### DESCRIPTION OF THE TASK
From the line containing "Task: Click the" down to the last line of the entries, print each line exactly and leave the pictures out.

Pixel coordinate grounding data
<<<<
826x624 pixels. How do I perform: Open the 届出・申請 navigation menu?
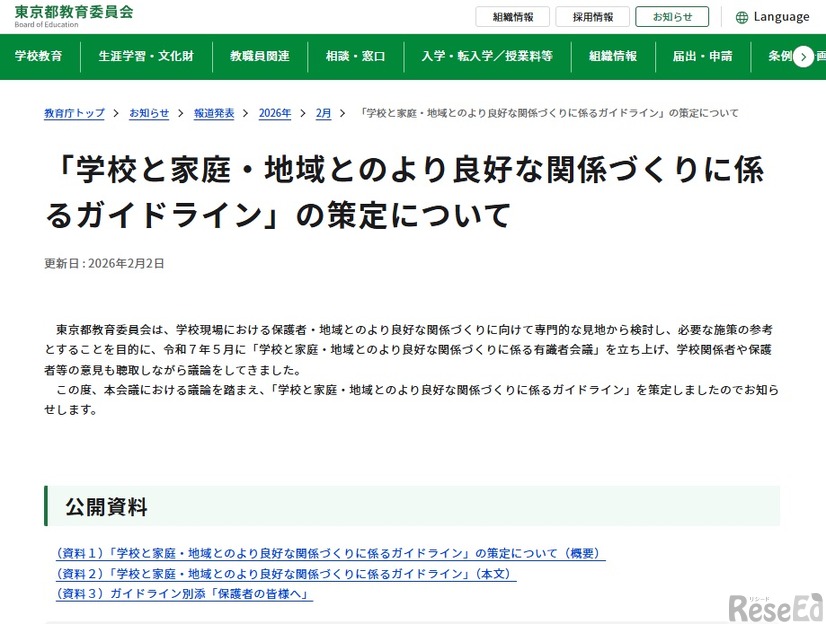[x=703, y=57]
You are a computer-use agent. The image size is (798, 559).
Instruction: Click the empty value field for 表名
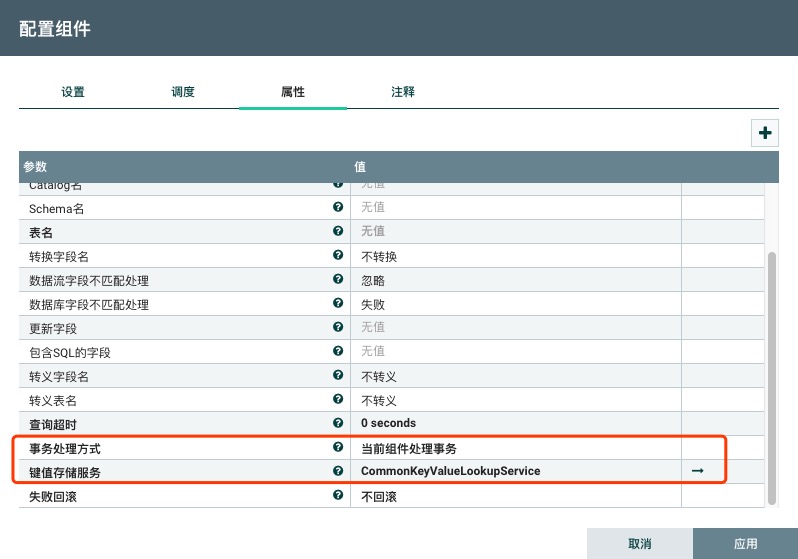(515, 232)
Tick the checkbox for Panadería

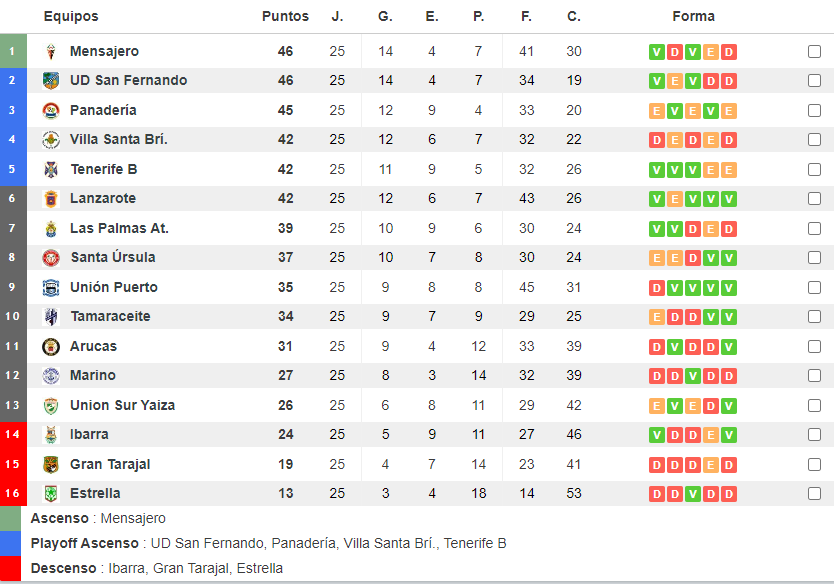[x=814, y=111]
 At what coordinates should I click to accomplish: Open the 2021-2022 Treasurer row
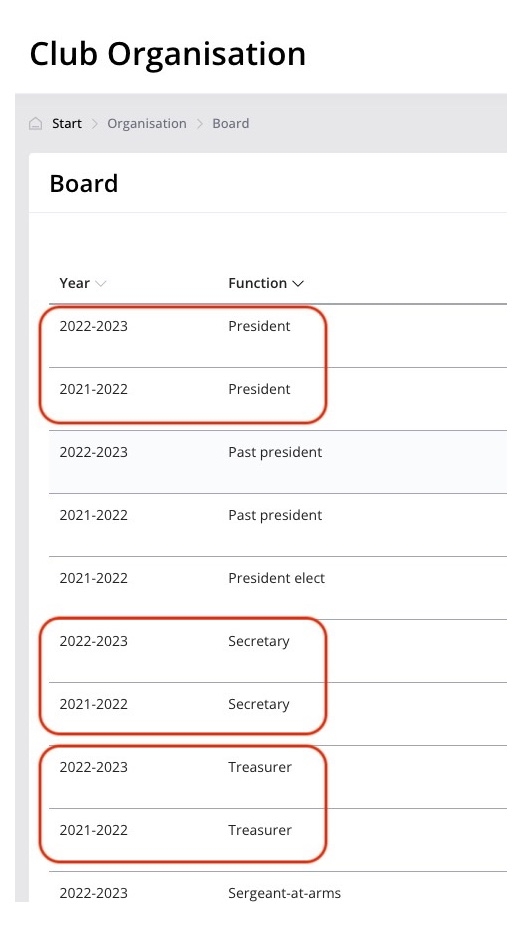coord(278,839)
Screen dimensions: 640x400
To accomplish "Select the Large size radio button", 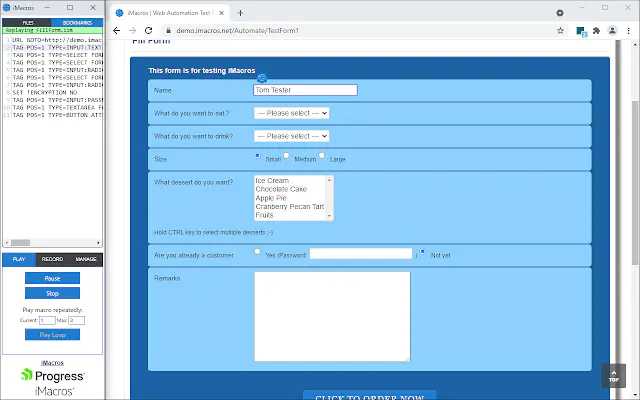I will coord(321,156).
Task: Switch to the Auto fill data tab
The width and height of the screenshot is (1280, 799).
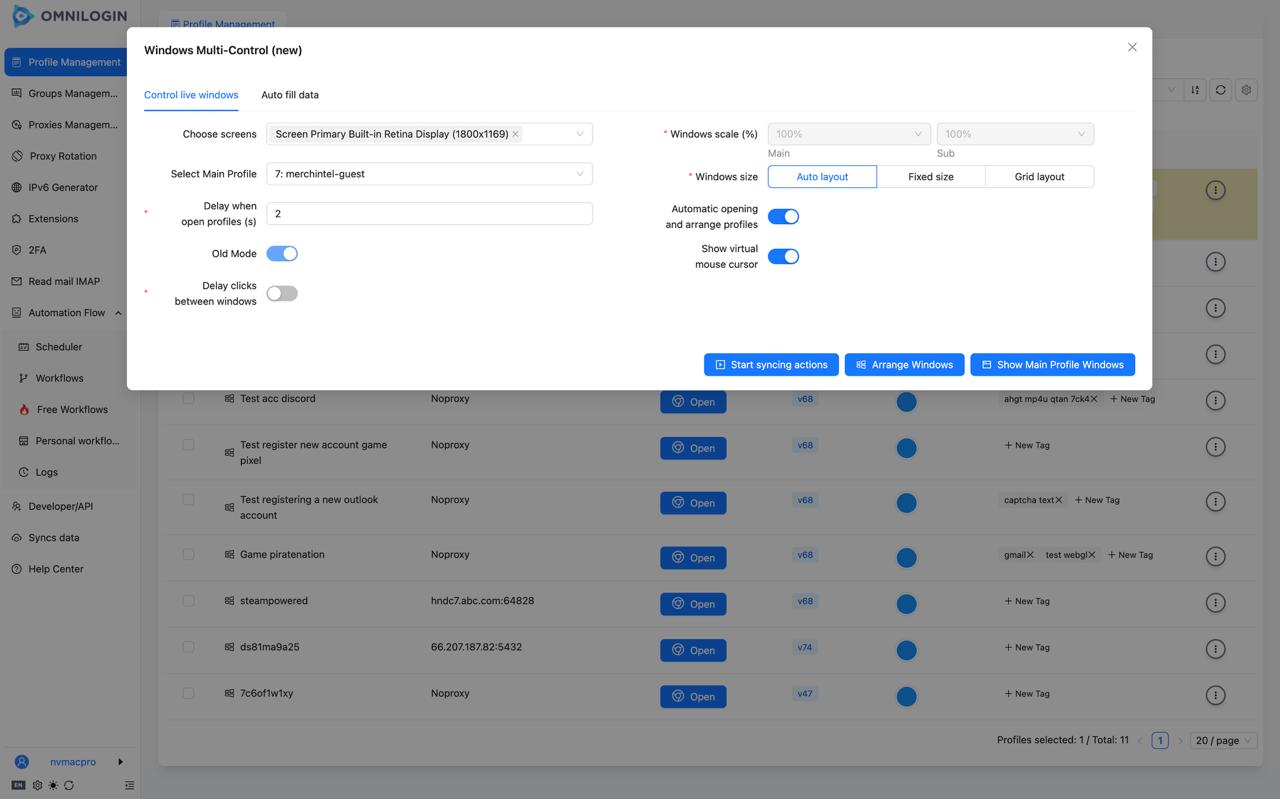Action: tap(290, 95)
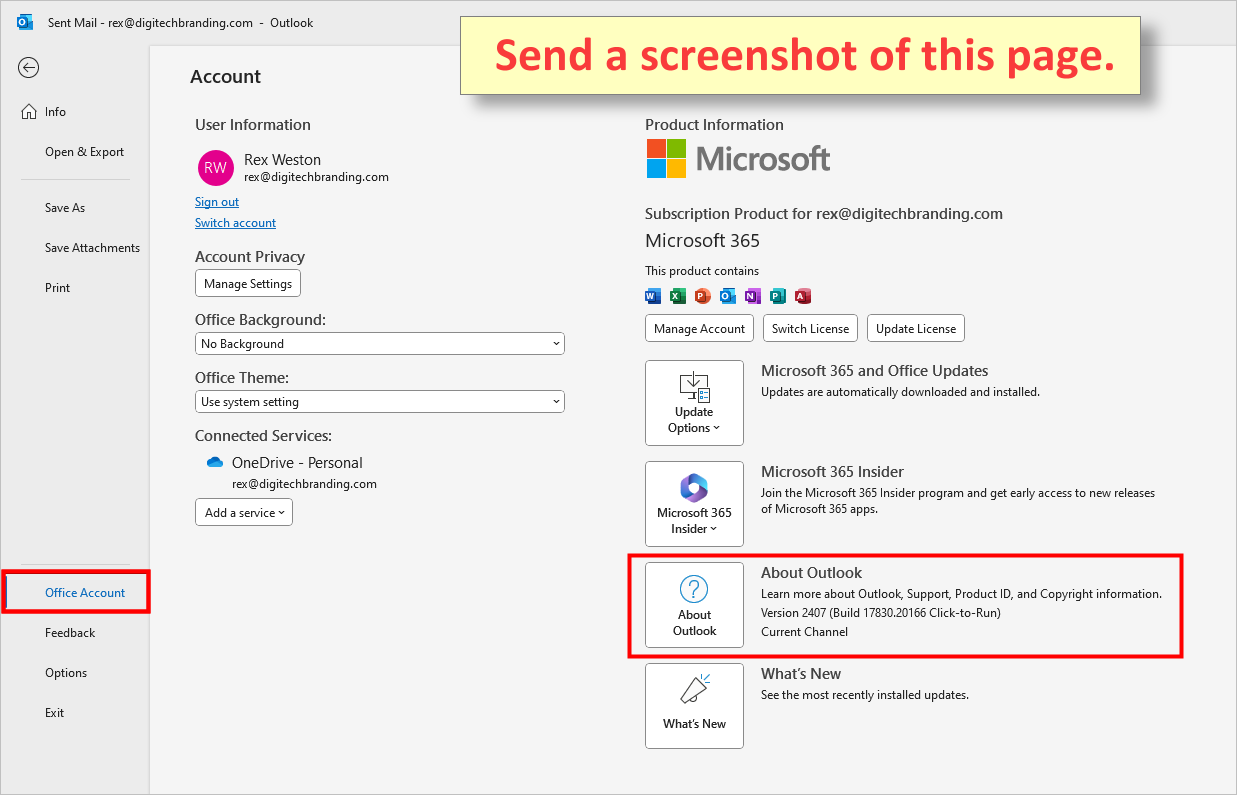Click the OneNote app icon
This screenshot has height=795, width=1237.
click(752, 295)
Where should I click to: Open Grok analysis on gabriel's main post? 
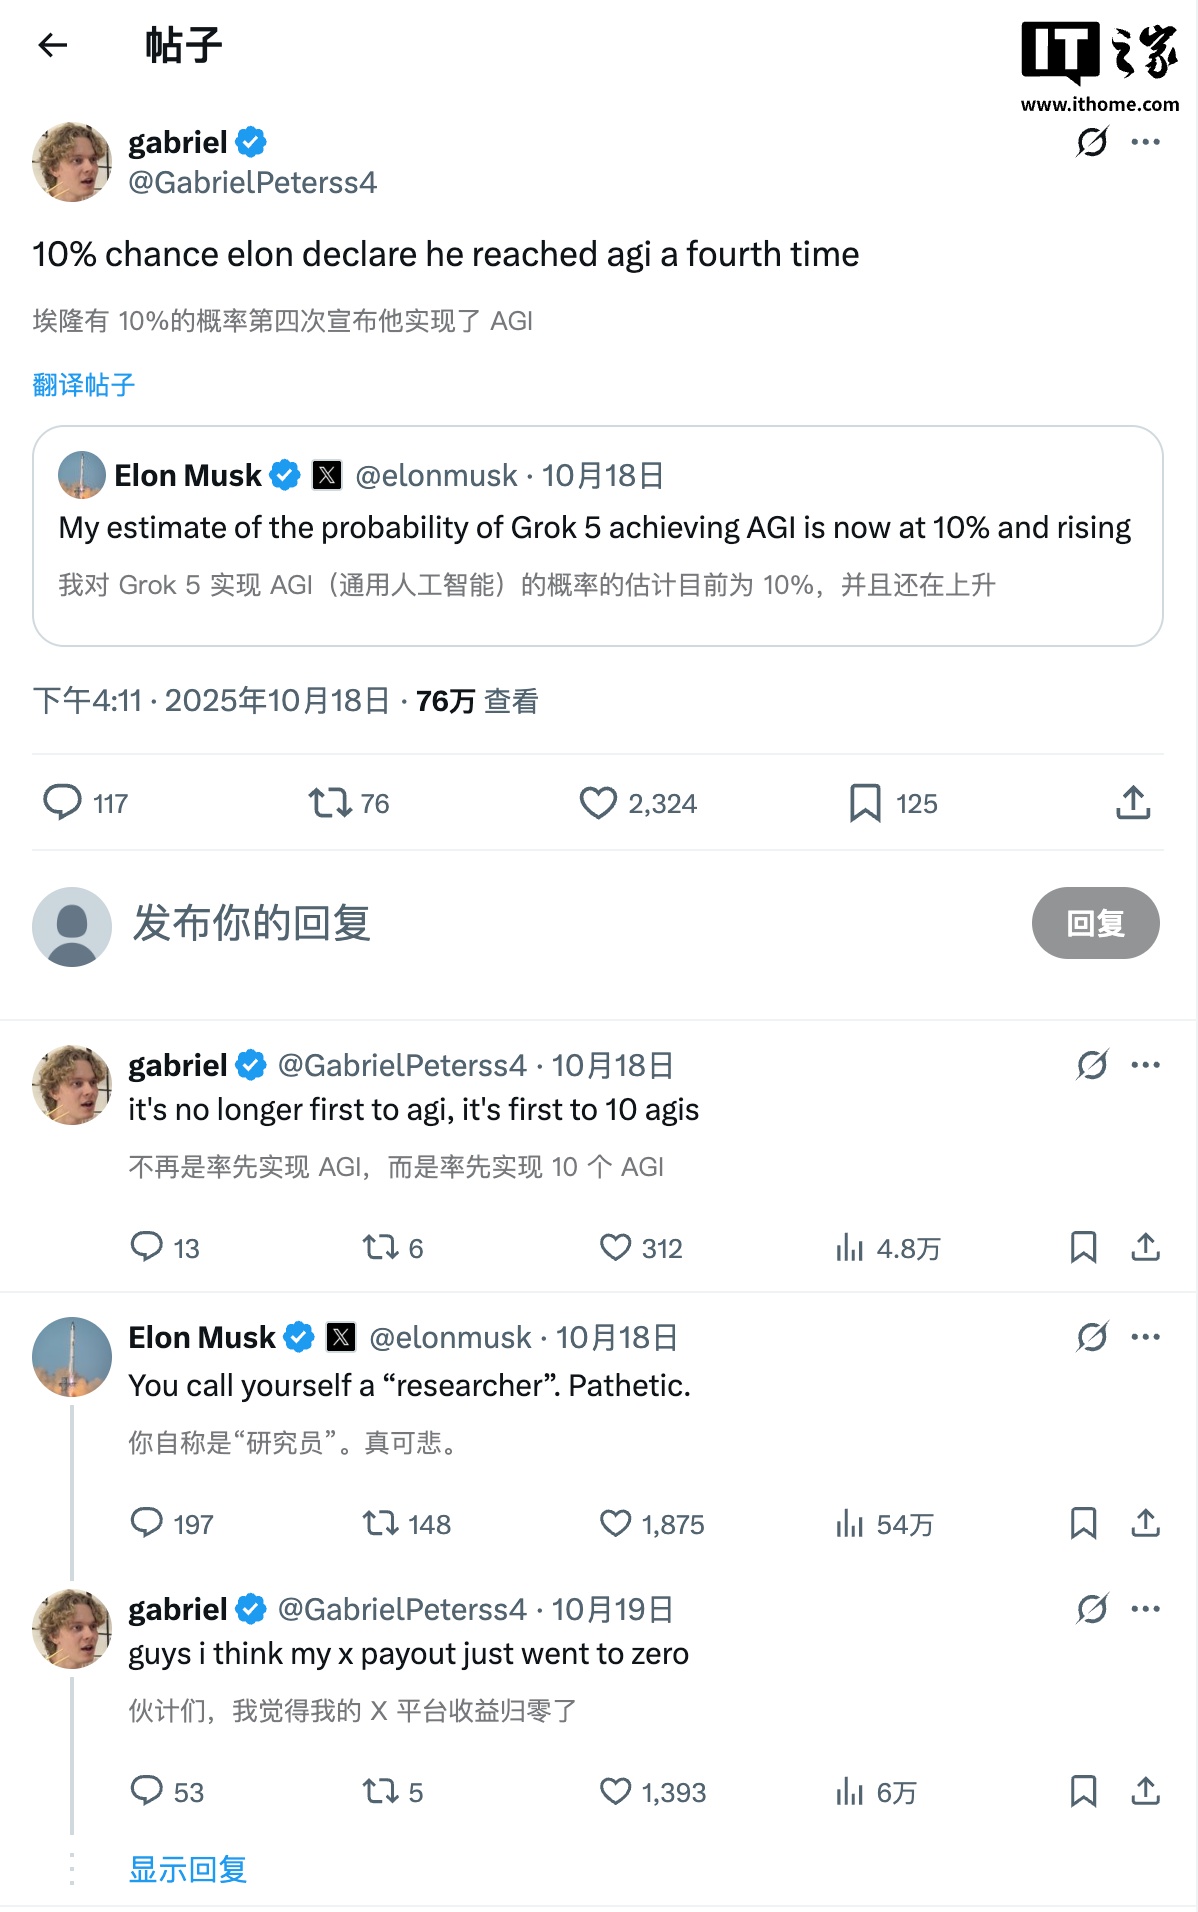pyautogui.click(x=1091, y=143)
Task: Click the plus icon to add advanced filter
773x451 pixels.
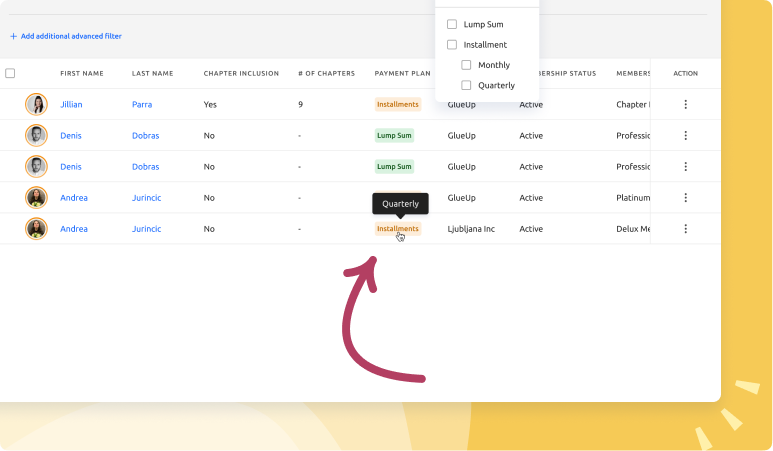Action: [x=14, y=36]
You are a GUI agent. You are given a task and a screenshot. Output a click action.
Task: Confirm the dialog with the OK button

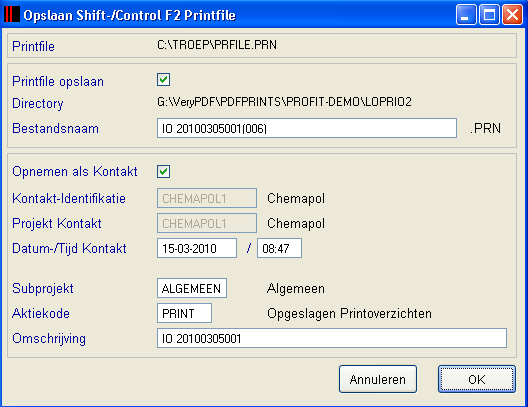pos(477,379)
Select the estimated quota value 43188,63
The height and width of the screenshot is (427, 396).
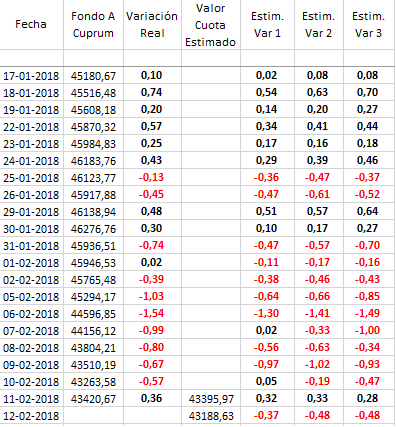coord(211,416)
>>>>
### TASK RESPONSE
Task: Click the plus icon to add advanced filter
773x451 pixels.
Action: [x=14, y=36]
You are a GUI agent. You are given a task and a screenshot. Output a click action.
Task: Confirm the dialog with the OK button

pos(477,379)
Select the estimated quota value 43188,63
The height and width of the screenshot is (427, 396).
coord(211,416)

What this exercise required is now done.